Il y a cet étrange sprinteur qui déboule à vitesse grand V, rue Saint-Grégoire, pour stopper net au coin de Brébeuf et remonter vers Gerry-Boulet à un train de sénateur. Il y a cette réunion au sommet dans le parc pour chiens, les maîtres discutant le bout de gras et les bêtes se coltaillant à qui mieux mieux. On apprend à les connaître, c’est comme les humains, il y en a pour tous les goûts, des snobs, des gentils, des agressifs, des placides, des énervés, des senteux, des jaloux. Monsieur de La Fontaine en ferait son bonheur, c’est certain.

Il y a cette jeune dame timide avec son chien en laisse qui, en approchant, hoche la tête et nous sourit du bout des lèvres. Il y a cette autre qui malgré une surcharge pondérale, fait trois fois le tour du parc pendant que nous en faisons un. Elle a toute mon admiration.

Mais il faut que je vous parle de celui que nous surnommons « le lecteur ». Un numéro, ça ne s’invente pas. Régulier comme le carillon de Westminster, il se pointe tous les matins à la même heure.

On le voit venir de loin, avec ses habits — élimés, mais parfaitement agencés. Un adepte de la simplicité volontaire ? Qui sait ? Mais le plus étonnant, c’est de le voir s’asseoir sur un banc — toujours le même — et d’extirper de son veston un livre d’essai philosophique, un recueil de poèmes, un roman de Tremblay, des récits de Maupassant, une biographie de Stefan Zweig ou, les jours d’été, une lecture plus légère, un Louise Penny peut-être ? À l’instar de Lucky Luke, il mâchouille un brin d’herbe — il n’y a pas de petits plaisirs —, il lit une vingtaine de minutes, et lorsque nous repassons, il repart dans la direction opposée en nous gratifiant d’un salut bien senti. Dernièrement, nous avons échangé quelques mots. Insuffisants pour percer le mystère de cette intrigante mais bienveillante personne.

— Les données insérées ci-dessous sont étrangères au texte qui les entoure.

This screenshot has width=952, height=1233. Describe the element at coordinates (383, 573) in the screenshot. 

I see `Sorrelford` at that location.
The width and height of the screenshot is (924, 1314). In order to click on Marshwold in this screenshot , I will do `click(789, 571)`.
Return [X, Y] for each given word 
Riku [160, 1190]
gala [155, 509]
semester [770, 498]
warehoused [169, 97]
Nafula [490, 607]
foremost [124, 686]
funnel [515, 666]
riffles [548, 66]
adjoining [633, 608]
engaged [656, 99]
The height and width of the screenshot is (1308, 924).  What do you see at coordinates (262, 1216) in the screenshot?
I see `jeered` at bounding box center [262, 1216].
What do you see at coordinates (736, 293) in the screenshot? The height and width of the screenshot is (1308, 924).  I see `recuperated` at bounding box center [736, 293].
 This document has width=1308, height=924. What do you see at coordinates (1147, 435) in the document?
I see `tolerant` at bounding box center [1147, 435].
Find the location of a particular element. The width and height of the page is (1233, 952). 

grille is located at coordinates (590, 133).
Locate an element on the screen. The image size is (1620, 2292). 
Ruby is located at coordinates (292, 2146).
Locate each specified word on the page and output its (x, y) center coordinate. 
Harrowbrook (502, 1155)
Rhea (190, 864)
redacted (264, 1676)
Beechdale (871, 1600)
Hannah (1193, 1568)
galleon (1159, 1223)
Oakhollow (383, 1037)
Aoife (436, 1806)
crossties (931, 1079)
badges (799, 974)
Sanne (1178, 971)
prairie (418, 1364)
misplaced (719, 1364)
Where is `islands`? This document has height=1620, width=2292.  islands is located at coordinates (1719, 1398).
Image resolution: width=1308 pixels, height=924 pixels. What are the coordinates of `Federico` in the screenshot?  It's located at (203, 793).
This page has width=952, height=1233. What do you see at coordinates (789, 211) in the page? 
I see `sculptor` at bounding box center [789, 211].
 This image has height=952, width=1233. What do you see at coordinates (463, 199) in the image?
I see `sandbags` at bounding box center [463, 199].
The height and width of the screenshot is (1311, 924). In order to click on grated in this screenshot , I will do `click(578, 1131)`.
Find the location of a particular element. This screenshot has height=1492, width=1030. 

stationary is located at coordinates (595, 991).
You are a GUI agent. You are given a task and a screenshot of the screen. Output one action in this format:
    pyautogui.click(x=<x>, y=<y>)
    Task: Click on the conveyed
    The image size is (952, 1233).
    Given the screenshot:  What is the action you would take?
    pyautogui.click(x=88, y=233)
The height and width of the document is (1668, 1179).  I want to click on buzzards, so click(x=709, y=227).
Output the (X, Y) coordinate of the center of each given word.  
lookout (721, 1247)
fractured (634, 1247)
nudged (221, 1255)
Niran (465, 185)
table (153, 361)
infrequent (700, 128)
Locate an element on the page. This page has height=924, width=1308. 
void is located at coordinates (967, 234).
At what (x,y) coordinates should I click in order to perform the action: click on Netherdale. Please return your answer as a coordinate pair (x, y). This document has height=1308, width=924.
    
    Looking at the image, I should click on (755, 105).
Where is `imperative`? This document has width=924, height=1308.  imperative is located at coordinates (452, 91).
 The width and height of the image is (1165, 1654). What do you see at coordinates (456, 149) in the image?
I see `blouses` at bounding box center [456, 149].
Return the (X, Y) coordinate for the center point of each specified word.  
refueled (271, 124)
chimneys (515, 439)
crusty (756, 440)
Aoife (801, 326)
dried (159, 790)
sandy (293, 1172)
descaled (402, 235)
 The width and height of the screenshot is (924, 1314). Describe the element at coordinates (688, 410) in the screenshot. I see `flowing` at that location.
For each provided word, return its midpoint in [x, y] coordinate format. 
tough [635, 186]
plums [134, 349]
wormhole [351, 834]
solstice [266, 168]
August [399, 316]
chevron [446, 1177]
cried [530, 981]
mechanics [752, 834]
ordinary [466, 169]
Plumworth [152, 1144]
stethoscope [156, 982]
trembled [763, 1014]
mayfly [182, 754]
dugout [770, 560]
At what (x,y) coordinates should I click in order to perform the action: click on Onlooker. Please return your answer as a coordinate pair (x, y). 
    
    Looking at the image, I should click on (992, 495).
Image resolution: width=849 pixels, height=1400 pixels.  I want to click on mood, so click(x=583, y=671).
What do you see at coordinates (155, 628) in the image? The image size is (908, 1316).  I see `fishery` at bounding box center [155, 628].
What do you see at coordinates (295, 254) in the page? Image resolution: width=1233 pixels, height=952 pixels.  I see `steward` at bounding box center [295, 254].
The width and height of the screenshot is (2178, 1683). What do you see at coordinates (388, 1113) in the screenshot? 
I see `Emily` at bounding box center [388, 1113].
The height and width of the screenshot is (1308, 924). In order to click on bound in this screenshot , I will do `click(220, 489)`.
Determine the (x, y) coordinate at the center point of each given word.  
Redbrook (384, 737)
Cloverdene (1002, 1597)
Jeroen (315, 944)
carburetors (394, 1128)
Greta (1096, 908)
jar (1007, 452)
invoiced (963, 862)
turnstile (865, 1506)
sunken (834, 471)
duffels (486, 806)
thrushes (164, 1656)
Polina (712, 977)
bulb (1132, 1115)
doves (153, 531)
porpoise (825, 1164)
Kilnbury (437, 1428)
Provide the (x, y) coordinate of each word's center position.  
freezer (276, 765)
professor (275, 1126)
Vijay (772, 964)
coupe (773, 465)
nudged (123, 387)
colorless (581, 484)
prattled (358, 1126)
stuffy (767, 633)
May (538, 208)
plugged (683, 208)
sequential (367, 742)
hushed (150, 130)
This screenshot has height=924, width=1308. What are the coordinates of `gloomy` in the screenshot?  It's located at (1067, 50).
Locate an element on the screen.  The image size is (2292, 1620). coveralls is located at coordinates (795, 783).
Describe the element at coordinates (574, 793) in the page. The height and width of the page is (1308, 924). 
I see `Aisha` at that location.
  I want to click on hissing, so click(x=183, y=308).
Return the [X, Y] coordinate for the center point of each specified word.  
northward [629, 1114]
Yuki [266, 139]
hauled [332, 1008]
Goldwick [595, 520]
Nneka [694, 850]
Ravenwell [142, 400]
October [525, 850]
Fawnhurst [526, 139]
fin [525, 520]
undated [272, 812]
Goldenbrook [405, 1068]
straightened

Rue Laurier, c’est le ballet des mamans en route pour la garderie. Nous nous amusons de loin à départager les hexagonales des pure laine. C’est facile, me dit ma blonde : la couleur des vêtements. Elle ne se trompe jamais, l’accent en fait foi. Quoi qu’il en soit, leurs petits casés, tout ce beau monde se retrouve quelques minutes plus tard pour un croissant au café-comptoir.

Coin Garnier, il y a celui que nous surnommons le père Noël, un sans-abri très sympa, parfaitement digne. Certains jours, il décline toute offre d’aumône : « Je n’en ai pas besoin aujourd’hui ! »

Mais le clou de cette vadrouille matinale, du moins pour ma blonde, est la rencontre fortuite — lorsqu’il n’est pas à Houston — de l’astronaute David Saint-Jacques, que nous saluons discrètement.

Vingt-cinq minutes top chrono qui ont inspiré à celle qui m’accompagne de nouvelles réflexions panthéistes et à moi de réaligner mes chakras !

Quelques fruits, un second café et je suis prêt à commencer ma journée sur les chapeaux de roues.